Alibaba ♥ Spark: Next time someone asks you if Apache Spark scales, point them to this recent post by Chinese e-commerce juggernaut Alibaba. What particularly caught my eye is the company’s heavy usage of GraphX, Spark’s library for graph analytics.
[Full disclosure: I’m an advisor to Databricks, a startup commercializing Apache Spark.]
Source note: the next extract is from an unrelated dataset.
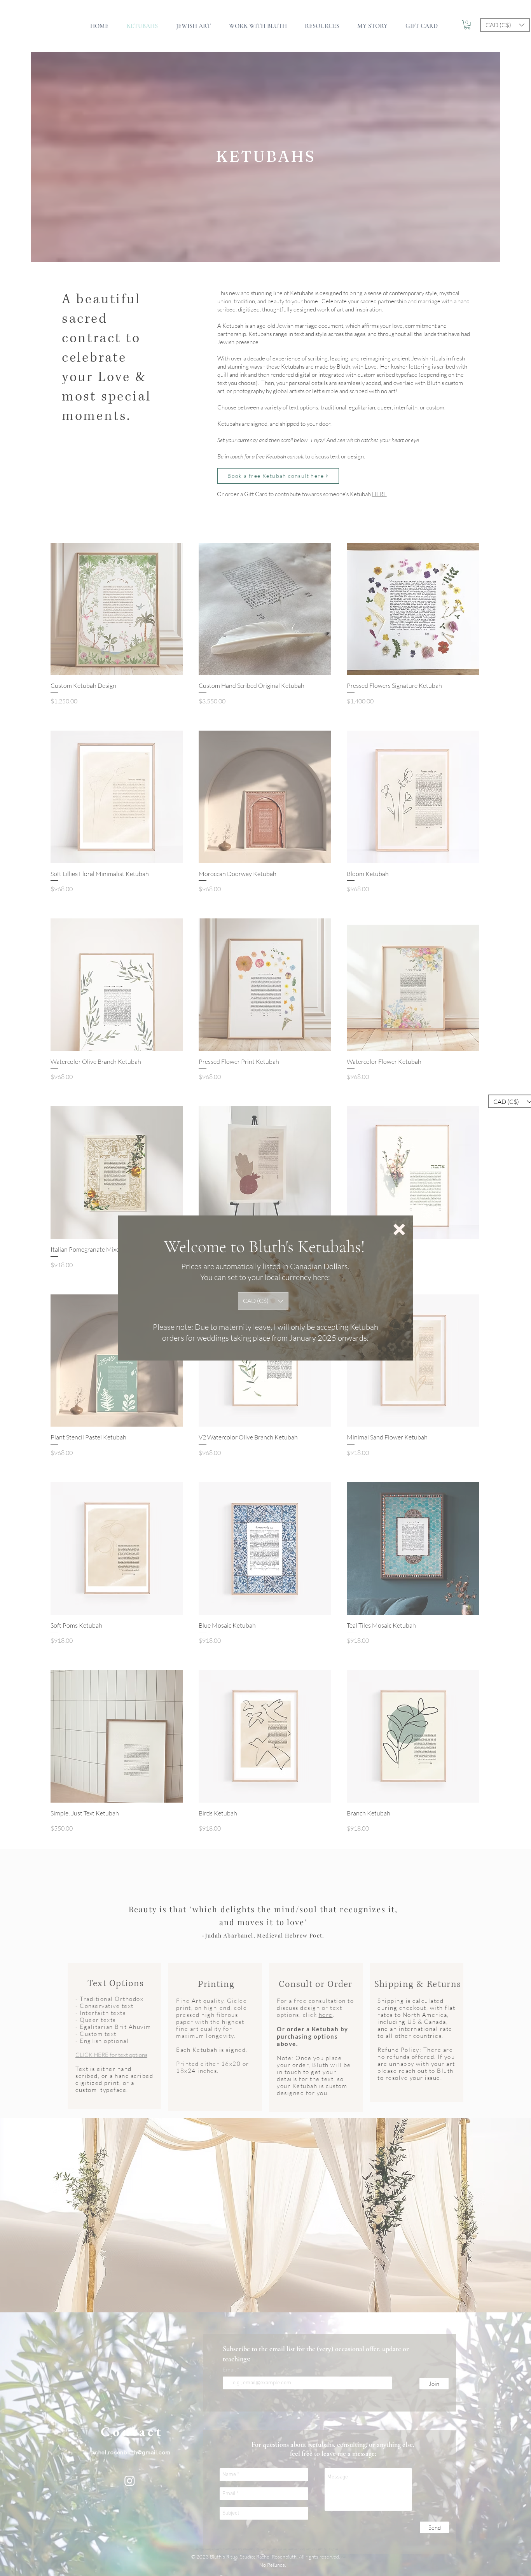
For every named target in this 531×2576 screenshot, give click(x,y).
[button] (399, 1229)
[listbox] (263, 1301)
Narrative Recommendations: When NarrativeScience started out, I thought of it primarily as a platform for generating short, factual stories for (hyperlocal) news services (a newer startup OnlyBoth seems to be focused on this, their working example being the use of “box scores” to cover “college” teams). More recently NarrativeScience has aimed its technology at the lucrative Business Intelligence market. Starting from structured data, NarrativeScience extracts and ranks facts, and weaves a narrative arc that analysts consume. The company retains the traditional elements of BI tools (tables, charts, dashboards) and supplements it with narrative summaries and recommendations. I like the concept of adding narrative outputs, and as with all relatively new technologies, the algorithms and accompanying user interfaces are bound to get better over time. The technology is largely “language” agnostic, but to reap maximum benefit it does need to be tuned for the specific domain you want to use it in.
With spreadsheets, you have to calculate. With visualizations, you have to interpret. With narratives, all you have to do is read.